Published 01 Dec 2015

M Contractors, a sole trader providing seasonal labour to horticultural operation in Gisborne, has been ordered to pay more than $30,000 by the Employment Relations Authority (ERA) in penalties for breaching employment laws and arrears owed to workers.

The Ministry of Business, Innovation and Employment’s Labour Inspectorate brought the case before the ERA after investigating a complaint about the employer failing to pay holiday entitlements to staff.

An extensive investigation by the Labour Inspectorate found that the employer, Mele Ford, failed to keep and produce compliant wage and time records, leave records and employment agreements. There was also $19,455 in unpaid holiday pay owing to 31 past employees.

Labour Inspectorate Wellington Regional Manager Kevin Finnegan says employment records are required to be kept by law and the provision of minimum employment entitlements such as holiday pay are vital for managing any business.

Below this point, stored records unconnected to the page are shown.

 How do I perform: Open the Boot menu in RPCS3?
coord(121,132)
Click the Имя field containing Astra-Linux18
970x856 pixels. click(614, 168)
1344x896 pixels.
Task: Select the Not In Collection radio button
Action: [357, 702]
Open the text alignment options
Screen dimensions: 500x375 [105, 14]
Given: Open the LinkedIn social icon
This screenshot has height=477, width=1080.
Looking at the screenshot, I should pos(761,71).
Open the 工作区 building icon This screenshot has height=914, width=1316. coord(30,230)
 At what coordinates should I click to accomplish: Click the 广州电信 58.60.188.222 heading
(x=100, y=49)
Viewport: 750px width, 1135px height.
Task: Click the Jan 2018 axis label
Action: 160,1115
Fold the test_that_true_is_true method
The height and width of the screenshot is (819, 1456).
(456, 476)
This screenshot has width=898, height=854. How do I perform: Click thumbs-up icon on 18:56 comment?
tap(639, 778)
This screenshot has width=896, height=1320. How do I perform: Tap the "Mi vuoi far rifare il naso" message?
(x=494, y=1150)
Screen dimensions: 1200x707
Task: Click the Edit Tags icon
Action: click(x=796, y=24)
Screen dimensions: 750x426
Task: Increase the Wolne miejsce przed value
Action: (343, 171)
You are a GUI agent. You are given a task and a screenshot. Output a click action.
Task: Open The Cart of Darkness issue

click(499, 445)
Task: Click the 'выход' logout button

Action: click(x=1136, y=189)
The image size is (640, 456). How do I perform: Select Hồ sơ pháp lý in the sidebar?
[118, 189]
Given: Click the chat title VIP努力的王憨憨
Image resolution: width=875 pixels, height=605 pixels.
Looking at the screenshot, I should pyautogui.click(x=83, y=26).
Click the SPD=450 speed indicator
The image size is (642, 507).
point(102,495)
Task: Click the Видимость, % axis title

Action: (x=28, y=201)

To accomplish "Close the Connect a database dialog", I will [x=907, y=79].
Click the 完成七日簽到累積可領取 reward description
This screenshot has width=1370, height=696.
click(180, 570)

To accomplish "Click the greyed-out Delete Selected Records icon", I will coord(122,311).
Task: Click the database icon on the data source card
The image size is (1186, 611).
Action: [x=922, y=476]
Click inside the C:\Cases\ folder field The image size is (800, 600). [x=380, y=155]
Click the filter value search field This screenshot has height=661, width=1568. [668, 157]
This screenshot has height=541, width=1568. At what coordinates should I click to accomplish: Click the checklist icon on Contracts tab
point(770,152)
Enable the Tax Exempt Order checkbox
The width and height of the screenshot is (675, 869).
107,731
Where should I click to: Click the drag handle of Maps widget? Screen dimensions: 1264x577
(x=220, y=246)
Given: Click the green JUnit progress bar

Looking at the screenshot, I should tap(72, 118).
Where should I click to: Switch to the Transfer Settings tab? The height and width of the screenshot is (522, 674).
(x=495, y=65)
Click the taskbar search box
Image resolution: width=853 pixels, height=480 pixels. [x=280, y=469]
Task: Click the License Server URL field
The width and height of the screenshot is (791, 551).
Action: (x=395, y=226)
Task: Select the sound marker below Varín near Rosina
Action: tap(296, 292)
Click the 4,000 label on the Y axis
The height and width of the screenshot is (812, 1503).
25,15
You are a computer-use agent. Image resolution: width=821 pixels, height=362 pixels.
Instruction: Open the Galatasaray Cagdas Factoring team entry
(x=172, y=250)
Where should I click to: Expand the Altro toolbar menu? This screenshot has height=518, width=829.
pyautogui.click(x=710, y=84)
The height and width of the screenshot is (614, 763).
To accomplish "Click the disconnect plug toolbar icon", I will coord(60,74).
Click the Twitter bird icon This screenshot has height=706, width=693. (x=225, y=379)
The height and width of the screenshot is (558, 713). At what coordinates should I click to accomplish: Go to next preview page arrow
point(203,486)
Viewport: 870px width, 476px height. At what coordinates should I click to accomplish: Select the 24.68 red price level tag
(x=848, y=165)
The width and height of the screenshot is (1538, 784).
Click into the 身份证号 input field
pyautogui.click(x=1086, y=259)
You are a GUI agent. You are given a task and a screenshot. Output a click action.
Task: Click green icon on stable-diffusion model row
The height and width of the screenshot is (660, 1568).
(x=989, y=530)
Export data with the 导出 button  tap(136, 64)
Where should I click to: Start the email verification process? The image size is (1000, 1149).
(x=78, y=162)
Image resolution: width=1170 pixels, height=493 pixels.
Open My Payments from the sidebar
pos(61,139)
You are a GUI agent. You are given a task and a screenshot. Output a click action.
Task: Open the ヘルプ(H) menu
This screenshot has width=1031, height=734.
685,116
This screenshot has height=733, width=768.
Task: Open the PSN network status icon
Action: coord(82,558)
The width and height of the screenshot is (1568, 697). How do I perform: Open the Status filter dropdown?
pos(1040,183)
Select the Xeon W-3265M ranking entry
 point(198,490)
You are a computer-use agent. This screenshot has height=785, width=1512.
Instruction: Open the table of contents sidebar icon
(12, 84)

“Flouting basic employment laws not only harms the workers, but also the reputation of the horticulture sector which Mrs Ford was supplying labour to,” he says.

The ERA concluded that Mrs Ford’s business practices were “irresponsible” and “reckless”. She was ordered to repay the arrears to workers and pay a $10,000 penalty for breaching the law.

“This ruling sends a clear message to employers that failure to comply with the minimum employment standards will not be tolerated. Mrs Ford is no longer operating her business,” says Mr Finnegan.

Employers who breach the employment law will be subject to enforcement action which can include penalties of up to $10,000 for individuals and $20,000 for companies.